** begin Data supplied **
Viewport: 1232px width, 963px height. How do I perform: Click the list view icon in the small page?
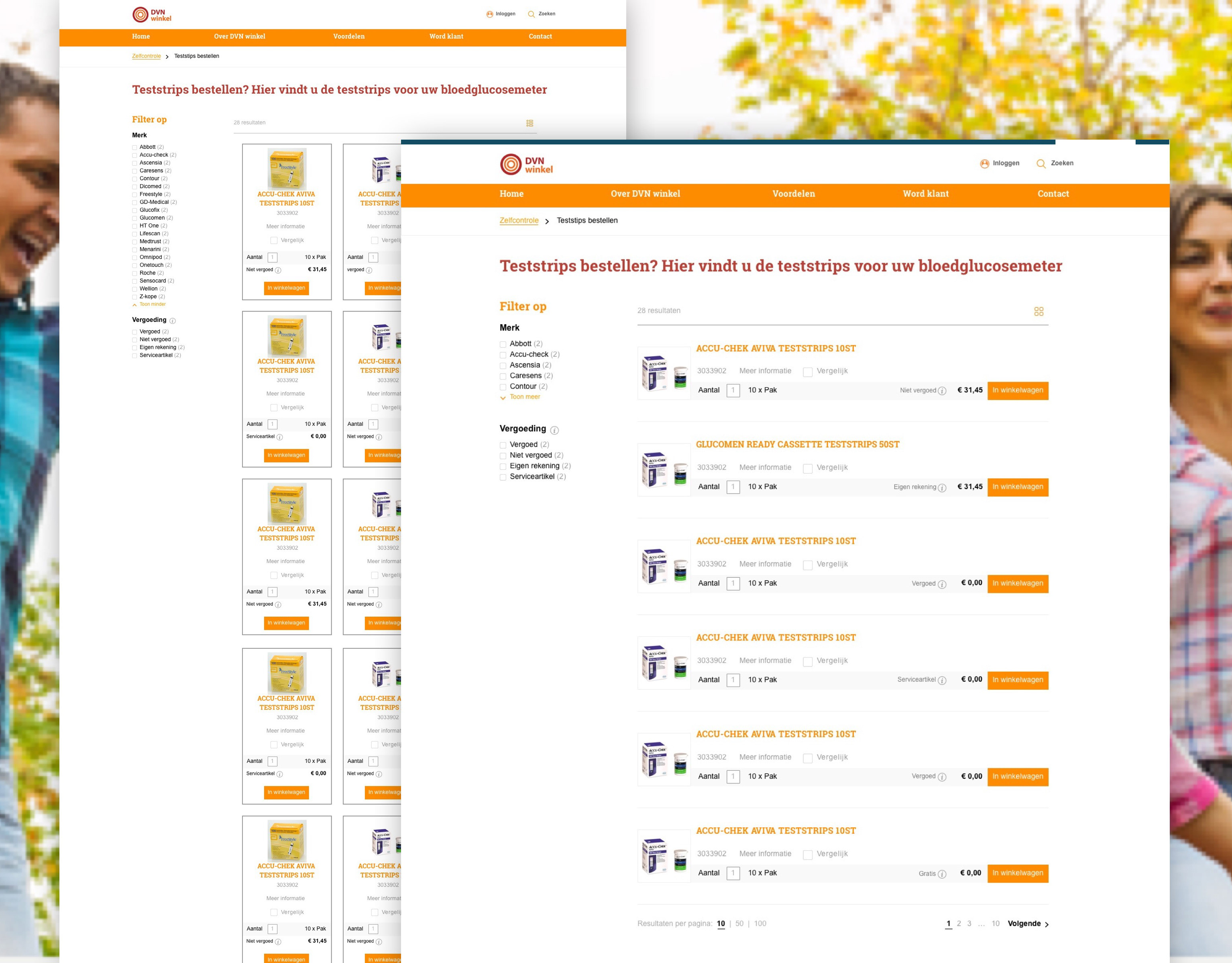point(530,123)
** end Data supplied **
** begin Data supplied **
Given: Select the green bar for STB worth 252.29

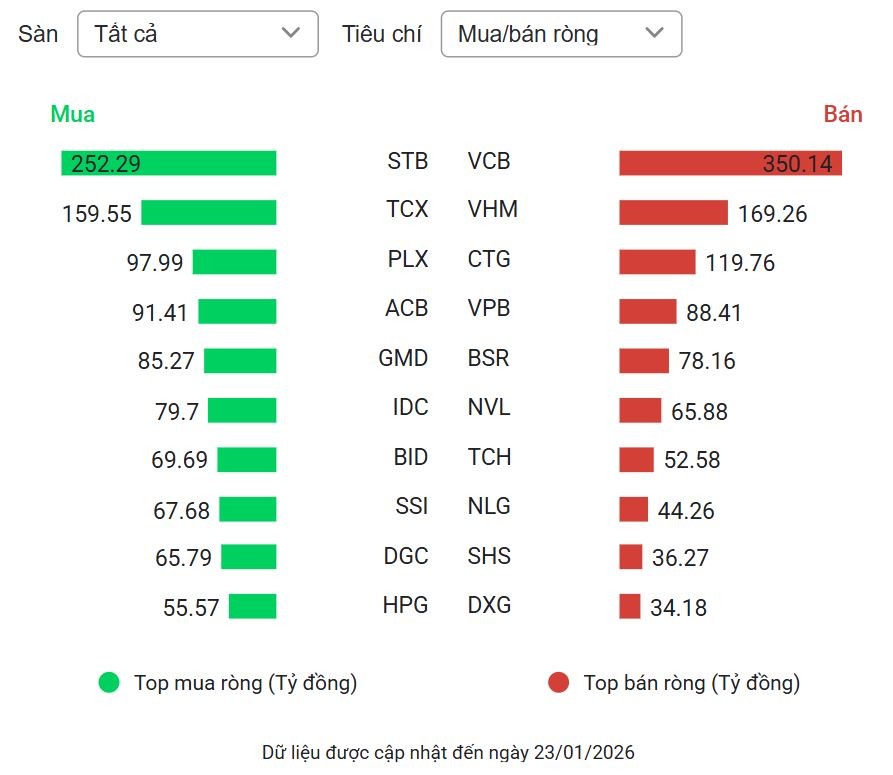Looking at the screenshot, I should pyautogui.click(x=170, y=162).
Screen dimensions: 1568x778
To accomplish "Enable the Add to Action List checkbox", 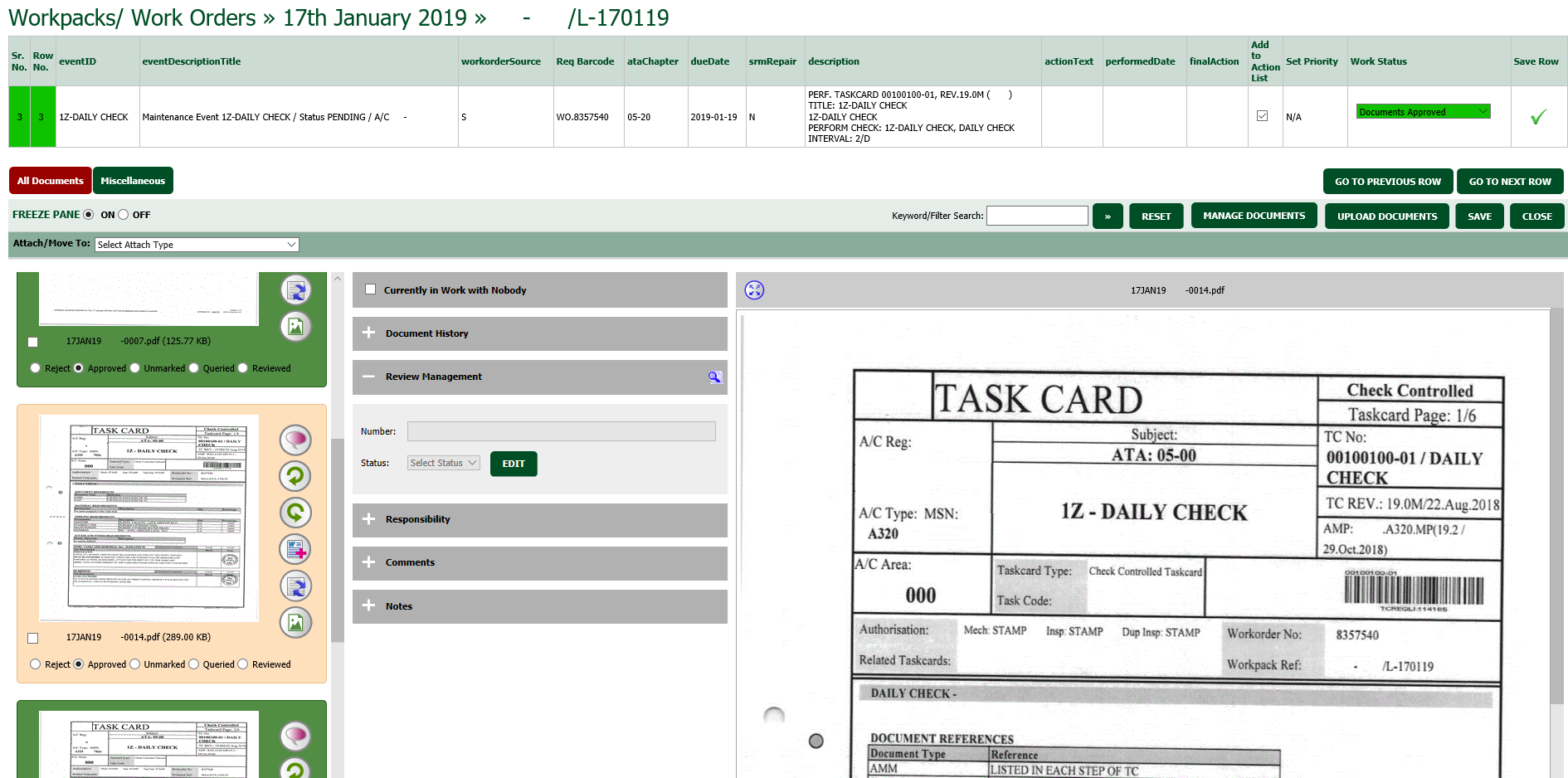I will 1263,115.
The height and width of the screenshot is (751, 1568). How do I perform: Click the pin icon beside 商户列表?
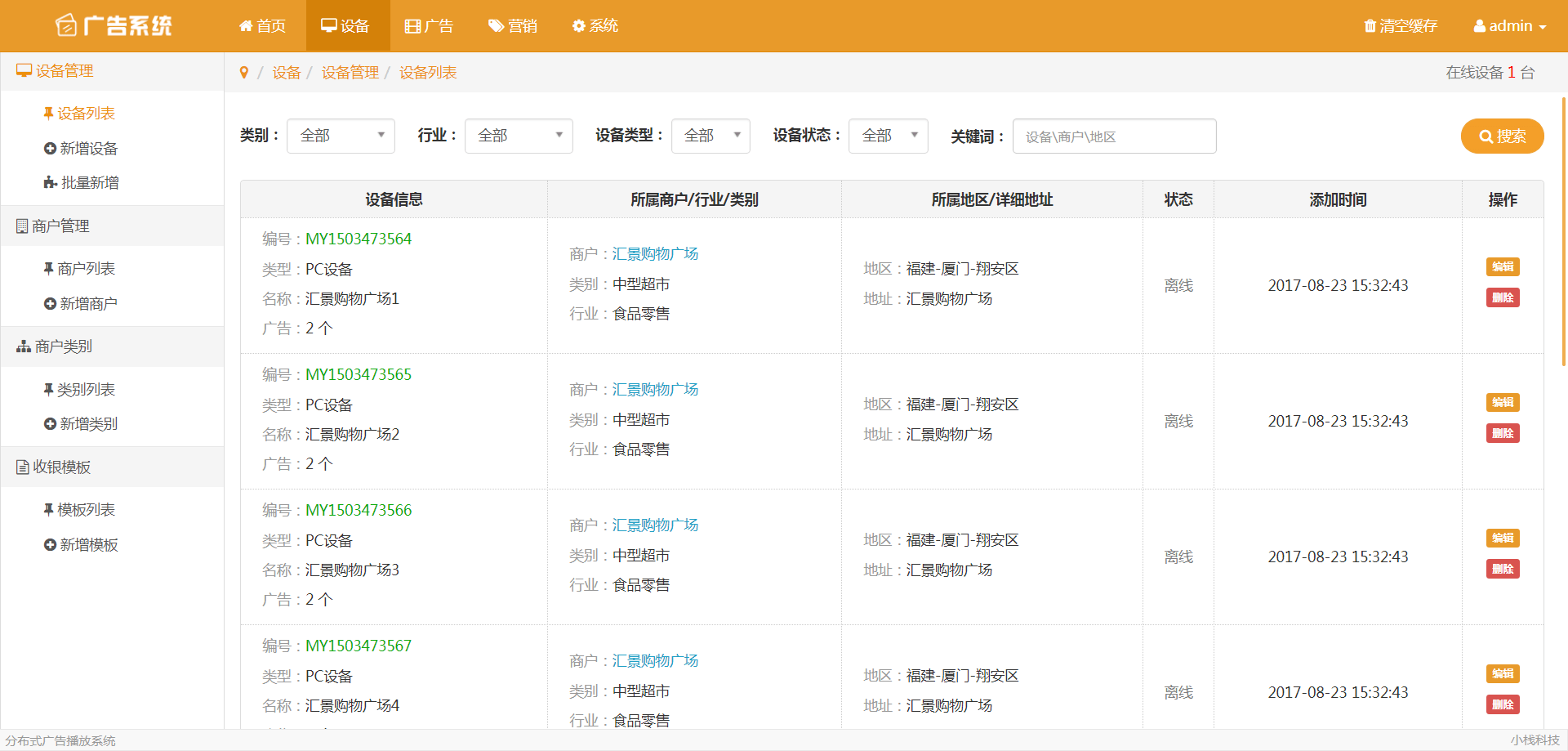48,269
** end Data supplied **
** begin Data supplied **
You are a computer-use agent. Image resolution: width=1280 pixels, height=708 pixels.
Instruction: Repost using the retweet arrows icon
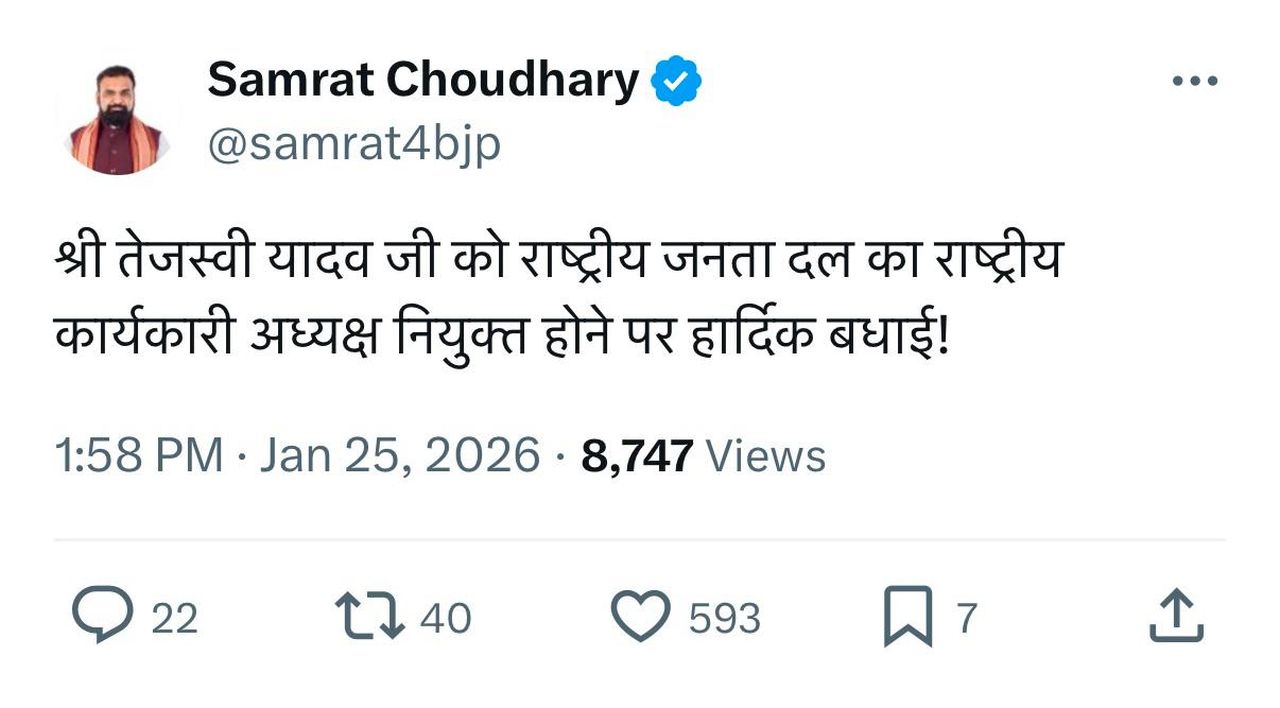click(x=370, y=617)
** end Data supplied **
Extract the lines from the one containing "Viewport: 1232px width, 963px" up to and including the one containing "point(530,123)", copying them verbatim. Leave the pictures out.

Viewport: 1232px width, 963px height. How do I perform: Click the list view icon in the small page?
point(530,123)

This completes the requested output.